The Right Kind of Stubborn

July 2024

Successful people tend to be persistent. New ideas often don't work at first, but they're not deterred. They keep trying and eventually find something that does.

Mere obstinacy, on the other hand, is a recipe for failure. Obstinate people are so annoying. They won't listen. They beat their heads against a wall and get nowhere.

But is there any real difference between these two cases? Are persistent and obstinate people actually behaving differently? Or are they doing the same thing, and we just label them later as persistent or obstinate depending on whether they turned out to be right or not?

If that's the only difference then there's nothing to be learned from the distinction. Telling someone to be persistent rather than obstinate would just be telling them to be right rather than wrong, and they already know that. Whereas if persistence and obstinacy are actually different kinds of behavior, it would be worthwhile to tease them apart. [1]

I've talked to a lot of determined people, and it seems to me that they're different kinds of behavior. I've often walked away from a conversation thinking either "Wow, that guy is determined" or "Damn, that guy is stubborn," and I don't think I'm just talking about whether they seemed right or not. That's part of it, but not all of it.

There's something annoying about the obstinate that's not simply due to being mistaken. They won't listen. And that's not true of all determined people. I can't think of anyone more determined than the Collison brothers, and when you point out a problem to them, they not only listen, but listen with an almost predatory intensity. Is there a hole in the bottom of their boat? Probably not, but if there is, they want to know about it.

It's the same with most successful people. They're never more engaged than when you disagree with them. Whereas the obstinate don't want to hear you. When you point out problems, their eyes glaze over, and their replies sound like ideologues talking about matters of doctrine. [2]

The reason the persistent and the obstinate seem similar is that they're both hard to stop. But they're hard to stop in different senses. The persistent are like boats whose engines can't be throttled back. The obstinate are like boats whose rudders can't be turned. [3]

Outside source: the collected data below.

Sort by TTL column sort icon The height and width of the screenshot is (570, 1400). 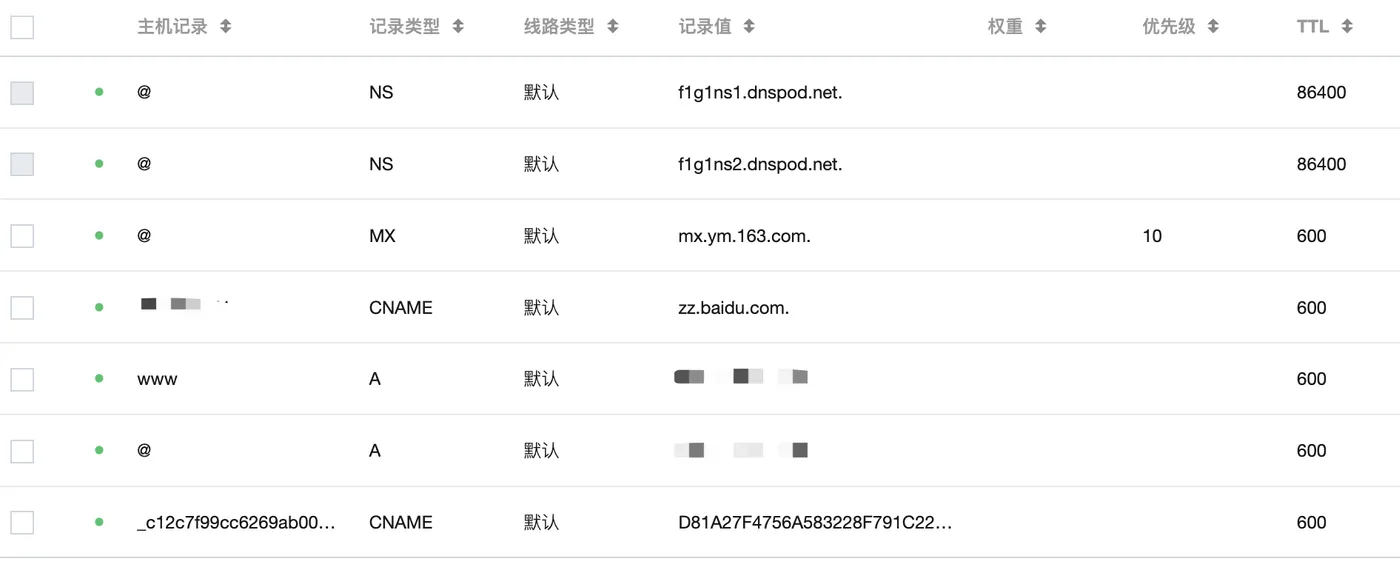pos(1347,27)
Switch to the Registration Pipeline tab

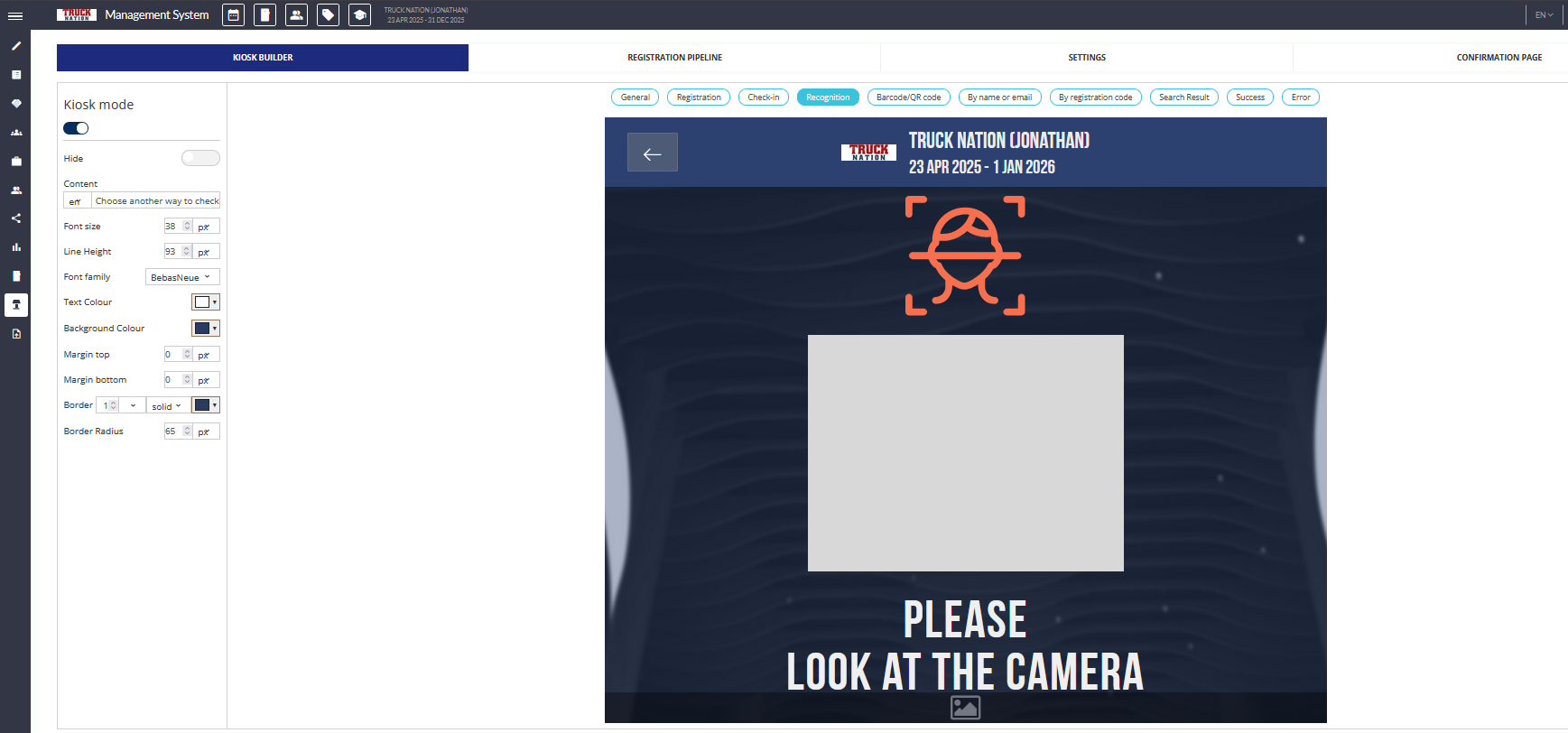pos(674,58)
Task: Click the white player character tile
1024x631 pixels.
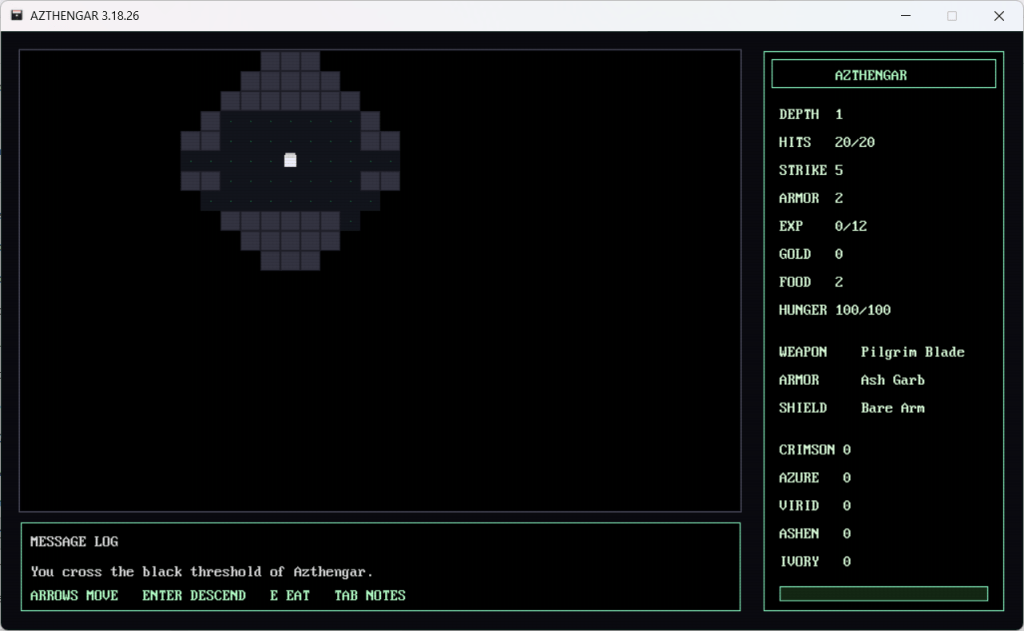Action: (x=290, y=160)
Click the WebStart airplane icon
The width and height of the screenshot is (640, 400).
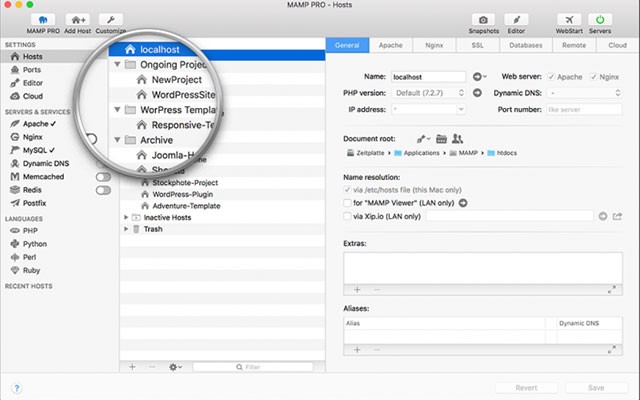pos(568,19)
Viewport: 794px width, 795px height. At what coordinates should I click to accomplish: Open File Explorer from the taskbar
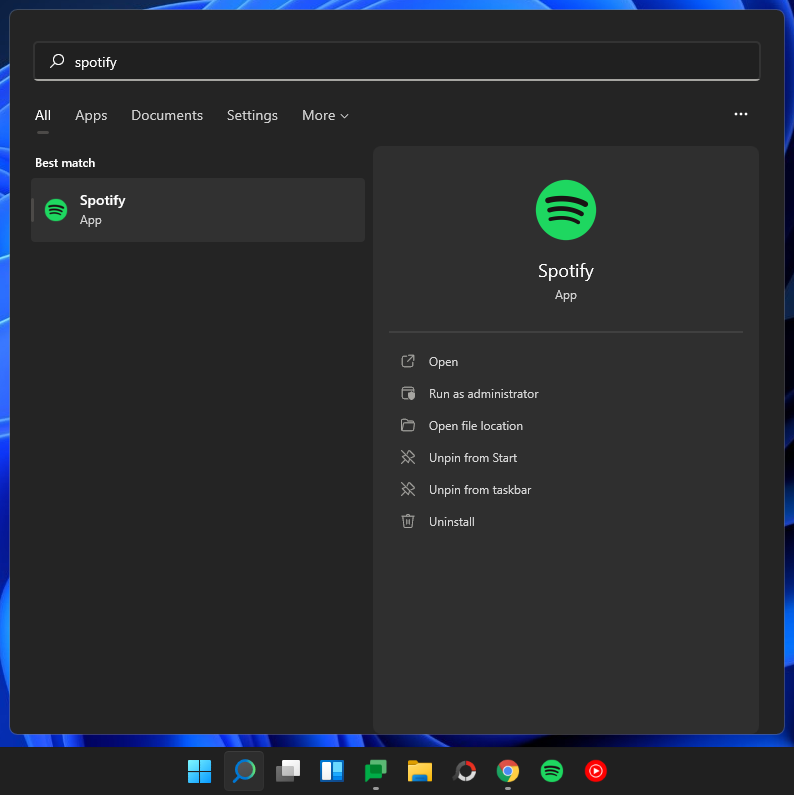click(420, 771)
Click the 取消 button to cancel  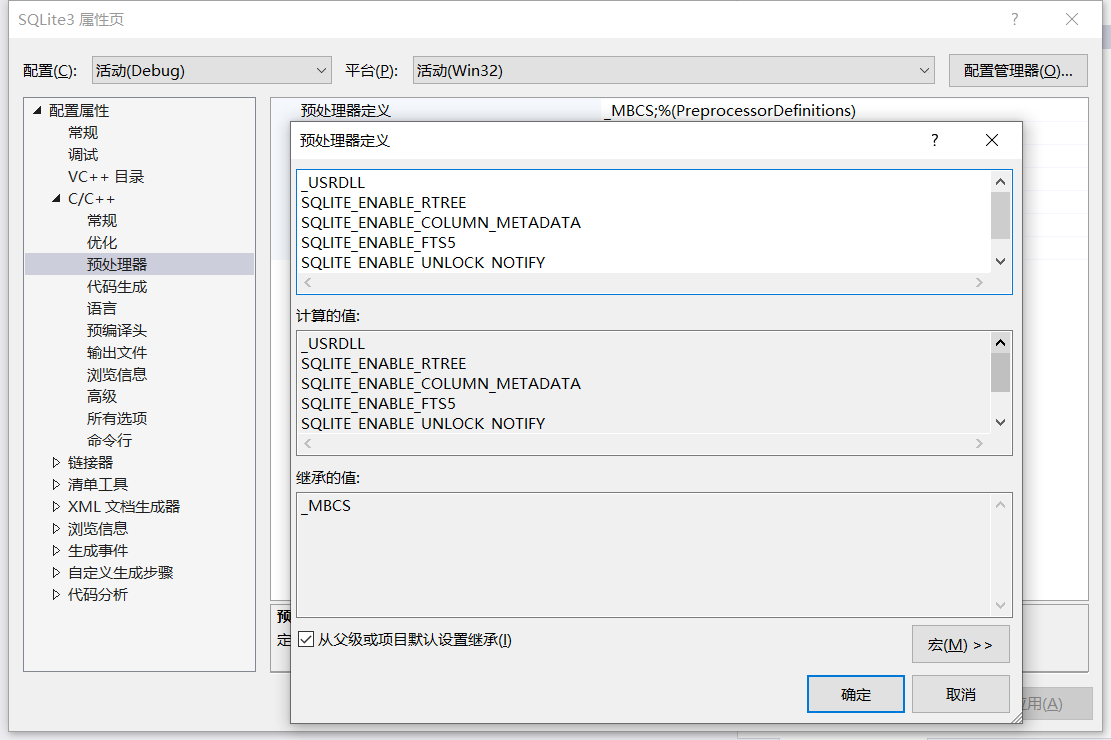pos(960,693)
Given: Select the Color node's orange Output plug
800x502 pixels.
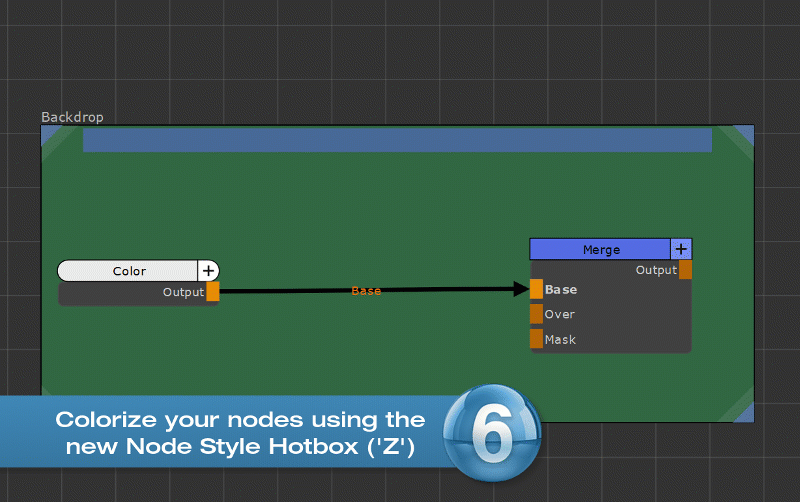Looking at the screenshot, I should tap(213, 292).
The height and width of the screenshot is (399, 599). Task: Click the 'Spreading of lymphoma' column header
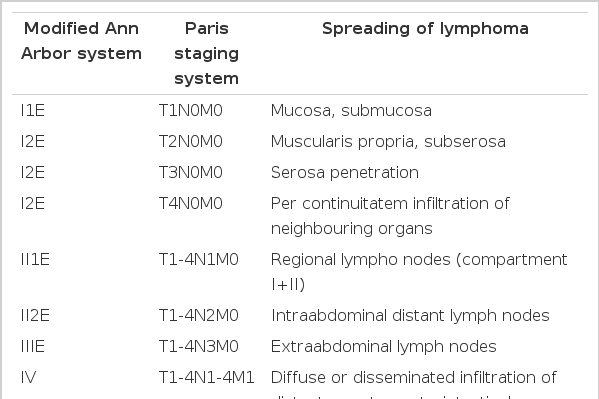[425, 29]
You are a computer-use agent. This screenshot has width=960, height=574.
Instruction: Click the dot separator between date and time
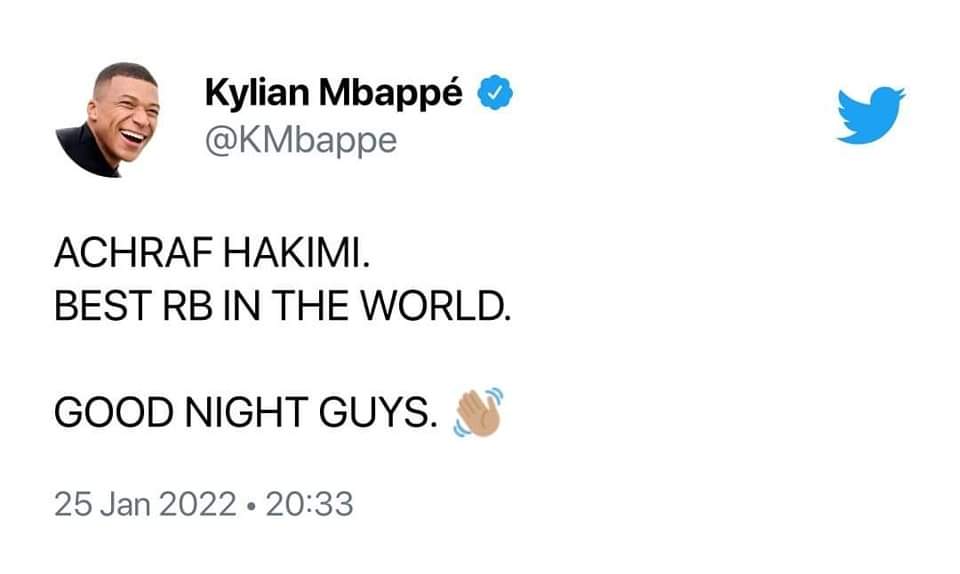tap(249, 504)
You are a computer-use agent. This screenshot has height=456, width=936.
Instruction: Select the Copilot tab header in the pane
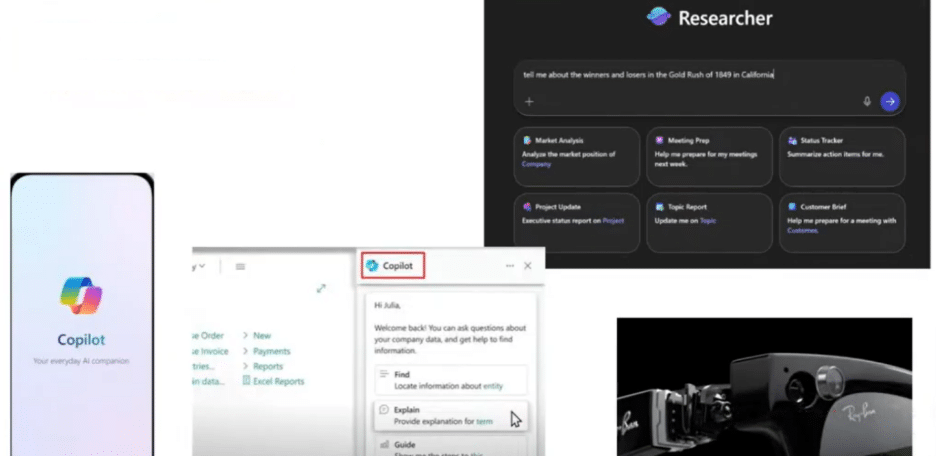tap(393, 266)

In the degenerate case they're indistinguishable: when there's only one way to solve a problem, your only choice is whether to give up or not, and persistence and obstinacy both say no. This is presumably why the two are so often conflated in popular culture. It assumes simple problems. But as problems get more complicated, we can see the difference between them. The persistent are much more attached to points high in the decision tree than to minor ones lower down, while the obstinate spray "don't give up" indiscriminately over the whole tree.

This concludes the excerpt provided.